Las autoridades de Tailandia dijeron hoy que ya son 564 los muertos por las inundaciones que anegan a veintidós provincias desde hace tres meses y amenazan el centro comercial de Bangkok.

El agua aún afecta a 22 provincias, con más de cinco millones de damnificados, indicó el Departamento de Prevención y Mitigación de Desastres.

Aunque el agua ha empezado a remitir en las provincias de la meseta central y en la capital, las autoridades están vigilantes para drenar los millones de metros cúbicos de agua contenida por barreras de cemento y sacos de arena.

Con una capacidad de drenaje de 400 millones de metros cúbicos al día, el Departamento de Irrigación del Gobierno confía en dirigir hacia el mar el agua que cerca Bangkok.

Las autoridades locales de la capital no creen que la situación mejore hasta que pasen algunas semanas y algunos vecinos se han rebelado y han intentado romper los diques para desalojar el agua que inunda algunos barrios periféricos.

La estrategia del Ejecutivo de la primera ministra, Yingluck Shinawatra, ha sido mantener a salvo a Bangkok y, cuando el agua llegó a los barrios del norte, conservar seco el centro comercial y financiero.

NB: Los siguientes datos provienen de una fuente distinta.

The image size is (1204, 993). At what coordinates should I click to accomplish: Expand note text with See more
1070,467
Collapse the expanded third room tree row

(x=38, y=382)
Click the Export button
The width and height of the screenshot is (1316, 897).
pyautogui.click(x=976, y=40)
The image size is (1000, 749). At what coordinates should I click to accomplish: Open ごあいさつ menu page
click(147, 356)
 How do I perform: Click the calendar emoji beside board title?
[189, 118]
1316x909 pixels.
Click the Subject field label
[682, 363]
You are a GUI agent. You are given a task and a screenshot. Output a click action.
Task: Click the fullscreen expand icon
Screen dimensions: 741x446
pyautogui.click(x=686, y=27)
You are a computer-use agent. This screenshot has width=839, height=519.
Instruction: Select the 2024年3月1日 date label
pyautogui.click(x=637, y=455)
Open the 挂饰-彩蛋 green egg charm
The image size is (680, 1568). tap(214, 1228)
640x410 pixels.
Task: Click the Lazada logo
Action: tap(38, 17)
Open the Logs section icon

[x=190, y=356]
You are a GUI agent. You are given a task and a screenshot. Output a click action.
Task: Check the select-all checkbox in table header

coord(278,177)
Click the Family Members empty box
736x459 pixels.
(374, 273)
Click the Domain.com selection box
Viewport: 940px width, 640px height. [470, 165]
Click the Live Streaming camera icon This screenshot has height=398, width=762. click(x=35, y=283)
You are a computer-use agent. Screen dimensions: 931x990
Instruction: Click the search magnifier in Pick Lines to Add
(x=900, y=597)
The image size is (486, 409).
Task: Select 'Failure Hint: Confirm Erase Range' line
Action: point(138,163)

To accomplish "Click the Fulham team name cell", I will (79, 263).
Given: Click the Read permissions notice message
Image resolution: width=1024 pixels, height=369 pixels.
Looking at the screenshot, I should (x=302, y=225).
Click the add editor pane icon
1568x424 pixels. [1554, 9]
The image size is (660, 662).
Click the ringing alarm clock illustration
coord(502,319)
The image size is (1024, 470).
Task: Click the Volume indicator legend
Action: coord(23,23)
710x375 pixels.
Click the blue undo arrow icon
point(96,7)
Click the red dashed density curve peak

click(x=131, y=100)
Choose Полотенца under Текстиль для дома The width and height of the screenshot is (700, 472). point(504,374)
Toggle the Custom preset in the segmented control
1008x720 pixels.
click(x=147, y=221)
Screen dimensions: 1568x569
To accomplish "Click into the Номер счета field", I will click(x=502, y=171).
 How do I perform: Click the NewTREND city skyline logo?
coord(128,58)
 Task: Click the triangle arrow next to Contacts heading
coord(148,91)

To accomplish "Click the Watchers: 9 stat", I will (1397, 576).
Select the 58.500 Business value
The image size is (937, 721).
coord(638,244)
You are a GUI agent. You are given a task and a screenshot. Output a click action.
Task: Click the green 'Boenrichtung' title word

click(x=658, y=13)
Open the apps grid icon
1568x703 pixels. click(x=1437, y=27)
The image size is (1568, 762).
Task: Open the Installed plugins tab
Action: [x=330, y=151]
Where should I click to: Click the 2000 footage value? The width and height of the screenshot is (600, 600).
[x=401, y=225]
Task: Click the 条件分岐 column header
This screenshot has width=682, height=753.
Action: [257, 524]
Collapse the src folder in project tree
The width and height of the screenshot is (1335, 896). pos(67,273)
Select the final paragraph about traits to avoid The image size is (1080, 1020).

Además de anegar siete parques industriales en el país, el caudal que desciende desde el norte ha inundado varias universidades y colegios, lo que ha obligado a retrasar el inicio de las clases.

Las inundaciones, que han obligado a cientos de miles a vivir en centros de evacuación, comenzaron el pasado julio con el desbordamiento de ríos y pantanos del norte y la región central a raíz de las copiosas lluvias del monzón y de tres tormentas tropicales seguidas.